• _EXERCISE PROMPT_
Give every line of the records below as a numbered list, skipping any blank lines.

□ □ □

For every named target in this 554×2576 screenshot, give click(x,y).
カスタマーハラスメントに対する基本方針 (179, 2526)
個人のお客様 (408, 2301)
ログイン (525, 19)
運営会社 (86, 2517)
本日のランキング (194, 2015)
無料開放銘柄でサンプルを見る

□ □ □

• _REPLY_
1. For every named target in this 554×2576 screenshot, give click(x,y).
2. カスタマーハラスメントに対する基本方針 (179, 2526)
3. 個人のお客様 (408, 2301)
4. ログイン (525, 19)
5. 運営会社 (86, 2517)
6. 本日のランキング (194, 2015)
7. 無料開放銘柄でサンプルを見る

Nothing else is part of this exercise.